Laura piensa en ver la extraña colección de Cipriano. Es una de las muchas tareas fascinantes que tiene por delante. Decide postergarla hasta el momento en que la casa le haya revelado todos sus secretos.
Para dormir Laura elige la primera recámara. No se atreve a cerrar las puertas. A ella también le gusta la sensación de libertad que se respira en ese corredor ficticio. Toma el juego de sábanas y se da cuenta de que aún lleva puesto el abrigo, como si estuviera de visita o entrara en el camarote de un barco. Añade: "O en un cuarto de hotel". Complacida con la idea vuelve a cantar: "Deséame suerte,/ hoy que parto lejos y temo perderte;/ deséame suerte en beso callado/ y en abrazo fuerte." De nuevo no logra pasar de allí.
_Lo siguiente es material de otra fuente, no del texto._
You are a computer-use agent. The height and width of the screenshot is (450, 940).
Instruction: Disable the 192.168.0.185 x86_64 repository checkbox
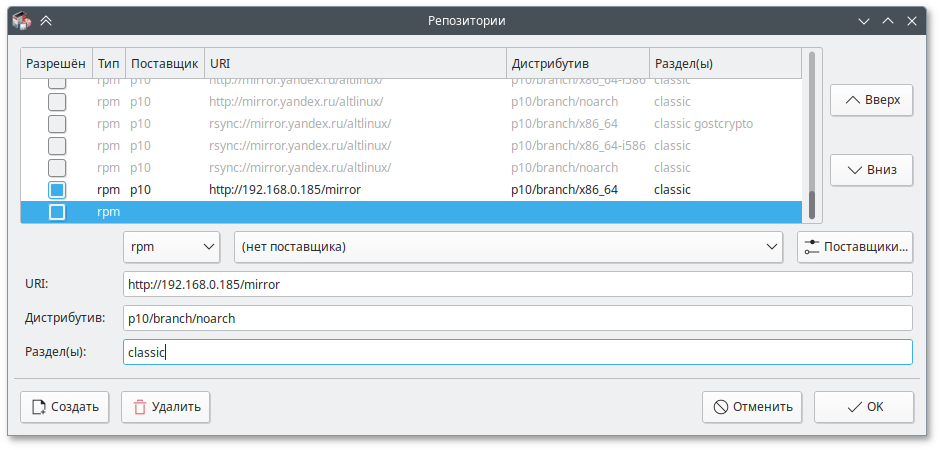pyautogui.click(x=58, y=189)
Eso la mortifica y la hace cambiar sus planes: mañana, en vez de buscar un plomero, traerá un electricista para que acondicione el que será cuarto de música. Con el patio de por medio, está frente a su habitación. No le tomará ni un minuto llegar allí. Puede hacerlo ahora sin que nadie se extrañe. Laura mira el reloj.
Es la una de la mañana pero no tiene sueño. En vez de meterse en la cama decide explorar el futuro cuarto de música. Al salir rumbo al pasillo exterior Laura se detiene junto al mueble blanco donde está la colección que formó Cipriano. A través de los cristales ve paquetes envueltos en papel de china blanco.
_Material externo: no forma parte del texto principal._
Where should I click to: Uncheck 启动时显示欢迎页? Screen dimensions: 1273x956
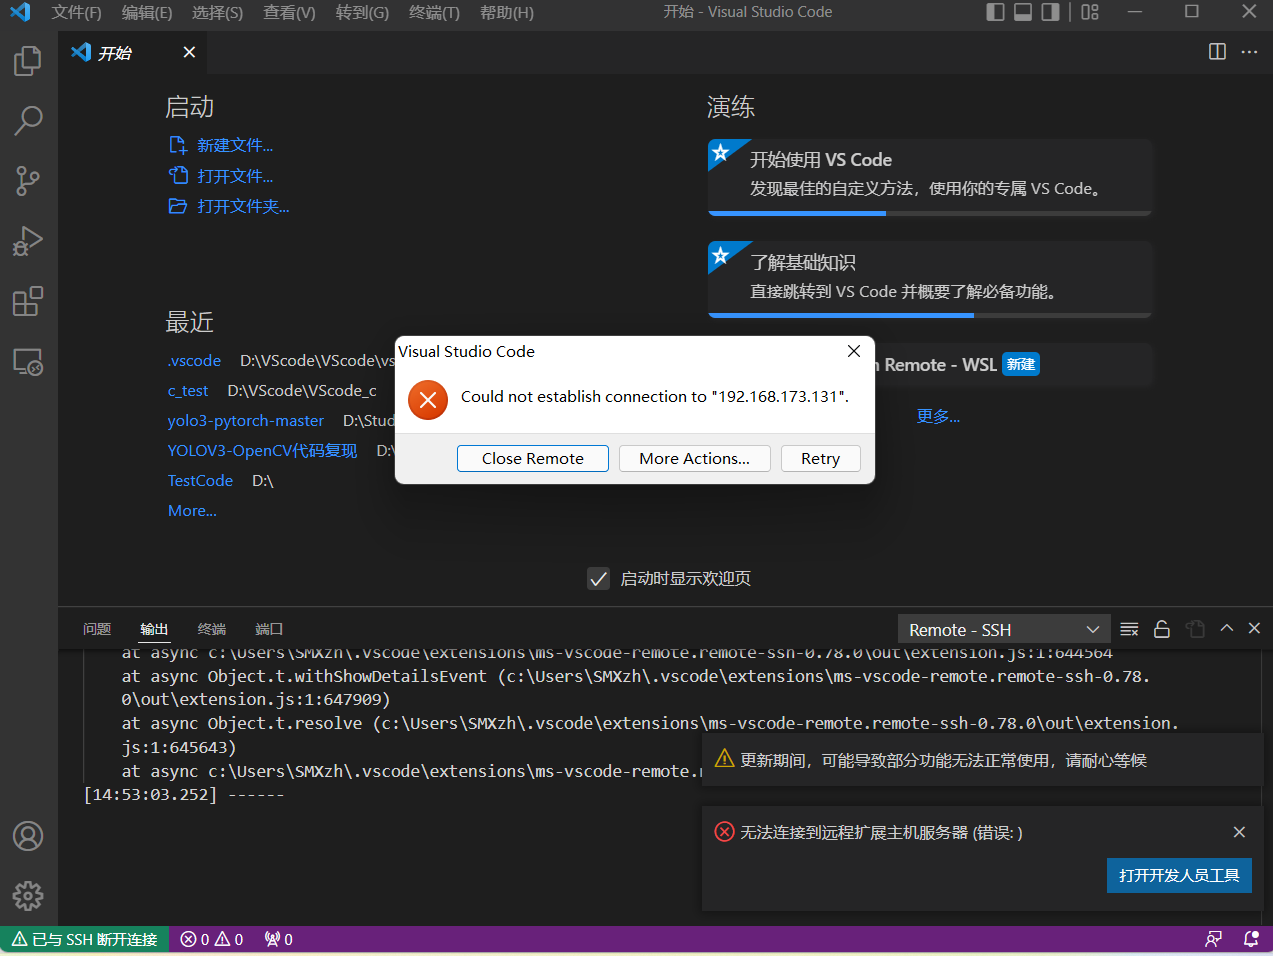[x=598, y=578]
Por primera vez desde que llegó a su nueva casa Laura siente miedo. Debe combatirlo si no quiere que anide allí para siempre. Se quita el abrigo, retrocede unos pasos y mira el mueble blando, sorprendida de que lo hayan colocado tan alto cuando debería estar al alcance de Cipriano. Para explotarlo ella tendrá que subirse en algo. Se asoma hacia las habitaciones interiores. En la última, junto a la ventana, ve una silla de ruedas en la que no había reparado. Procura no darle importancia a su descubrimiento y, dispuesta a emplearla como escalera, va por ella.
Pone las manos en los manubrios y empuja la silla. La mezcla de su taconeo con el rumor de las ruedas que giran sobre el piso de mosaico le gusta y le devuelve los versos olvidados de su canción: "Deséame suerte,/ cuando cada noche/ me sientas ausente./ Y nada ni nadie/ podrá separarnos/ ni la misma muerte..."
Laura se detiene frente al mueble blanco. Subida en la silla abre las puertas de cristal. Al azar toma un paquete blanco. Lo desenvuelve. Sonríe al ver que las decora un mismo paisaje marino. Su gesto desaparece cuando lee en todas y cada una de las postales el nombre de su destinataria: Laura Rivas.